Mission communications (telemetry and telecommand) are handled via UHF, using a GomSpace AX100 transceiver featuring a half-duplex software configurable radio optimized for long-range communications. The science payload of the SEAM satellite has its own Data Processing Unit that interfaces with the three instruments, digitizes and stores their data for later downlink to the ground, featuring a 16GB non-volatile memory. Payload data downlink is completed in S-Band, using an ECM Slink-Phy S-Band transceiver capable of a downlink speed of up to 20Mbps at 2,200 to 2,290 MHz using CCSDS data standard.
The payload of the SEAM satellite comprises a fluxgate magnetometer for DC magnetic field measurements, a novel AC magnetic sensor and an AC electric sensor.
The overall principle of the fluxgate sensors is identical – making use of the nonlinearity of magnetization properties for the high permeability of easily saturated ferromagnetic alloys to serve as an indicator for the local field strength. The ferromagnetic material is surrounded by two coils of wire – one coil runs an alternating electrical current which drives the core through an alternating cycle of magnetic saturation. This changing field induces a current in the second coil which can be measured by a detector.
In a magnetically neutral environment, the input and output currents would be identical, but the presence of an external field leads to an easier saturation of the core when in alignment with the core while saturation is less easily achieved when the core is exposed to an opposing field. This leads to the output current becoming out of step from the input which, with the known parameters of the core material and the simultaneous measurement of the input, will provide information on the local field strength using known calibration data.
The DC fluxgate magnetometer employs an advanced design for noise reduction and introducing new low-noise electronic components in the signal chain.

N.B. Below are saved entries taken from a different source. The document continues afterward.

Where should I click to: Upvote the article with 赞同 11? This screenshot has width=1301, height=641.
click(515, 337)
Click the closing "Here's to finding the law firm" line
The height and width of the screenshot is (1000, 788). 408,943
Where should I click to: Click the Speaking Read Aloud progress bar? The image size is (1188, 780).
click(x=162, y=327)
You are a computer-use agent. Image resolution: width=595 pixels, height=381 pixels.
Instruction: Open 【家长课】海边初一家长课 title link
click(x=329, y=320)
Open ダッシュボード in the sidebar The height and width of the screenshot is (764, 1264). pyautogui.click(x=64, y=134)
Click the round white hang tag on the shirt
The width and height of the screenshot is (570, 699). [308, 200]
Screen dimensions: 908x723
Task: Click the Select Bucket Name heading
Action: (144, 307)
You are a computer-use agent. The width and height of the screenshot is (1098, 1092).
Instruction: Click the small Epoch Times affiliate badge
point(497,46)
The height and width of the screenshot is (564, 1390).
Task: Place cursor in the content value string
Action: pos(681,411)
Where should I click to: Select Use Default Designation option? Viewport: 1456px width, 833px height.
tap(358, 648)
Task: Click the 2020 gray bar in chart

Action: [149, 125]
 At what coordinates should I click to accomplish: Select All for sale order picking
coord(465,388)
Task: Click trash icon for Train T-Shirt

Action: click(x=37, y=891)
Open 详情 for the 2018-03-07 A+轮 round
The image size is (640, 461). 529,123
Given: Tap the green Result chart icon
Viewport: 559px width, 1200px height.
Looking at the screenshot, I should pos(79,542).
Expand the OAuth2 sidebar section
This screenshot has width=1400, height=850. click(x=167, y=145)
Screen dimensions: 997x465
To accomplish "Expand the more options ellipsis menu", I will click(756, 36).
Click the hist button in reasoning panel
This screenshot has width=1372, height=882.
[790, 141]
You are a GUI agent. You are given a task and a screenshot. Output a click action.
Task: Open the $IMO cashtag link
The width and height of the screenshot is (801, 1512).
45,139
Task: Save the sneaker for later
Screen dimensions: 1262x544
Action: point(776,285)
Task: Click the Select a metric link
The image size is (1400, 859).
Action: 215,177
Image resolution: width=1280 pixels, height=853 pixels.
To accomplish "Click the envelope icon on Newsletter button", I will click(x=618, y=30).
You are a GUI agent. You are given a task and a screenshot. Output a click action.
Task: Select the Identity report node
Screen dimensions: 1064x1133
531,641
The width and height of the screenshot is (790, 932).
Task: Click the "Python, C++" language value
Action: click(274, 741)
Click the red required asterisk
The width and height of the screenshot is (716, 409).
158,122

The cubical sensor is just 20 x 20 x 21 millimeters in size and weighs 25 grams. It has a dynamic range of +/-64,000 nano Tesla with a resolution of 20 pico Tesla, obtaining 10 measurements per second.
The novel miniature AC magnetic sensor was developed in two directions, using field concentrators for super-short cores and employing a new type of low-noise amplifier in an integrated sensor-amplifier system that reaches unprecedented noise characteristics for an instrument of this size. The search-coil magnetometer analog stages are conditioned together with the analog-to-digital converter. The induction magnetometer sensor is 38 x 38 x 38 millimeters in size and weighs 76 grams, covering a frequency range of 40 Hz to 20 kHz.
The sensors reside on the end of a boom assembly consisting of two cantilevering booms using two counter-rotating spools with coiled bi-stable tape springs. When stowed, the boom assembly fits into a 10 by 9.5 by 8.0-centimeter envelope.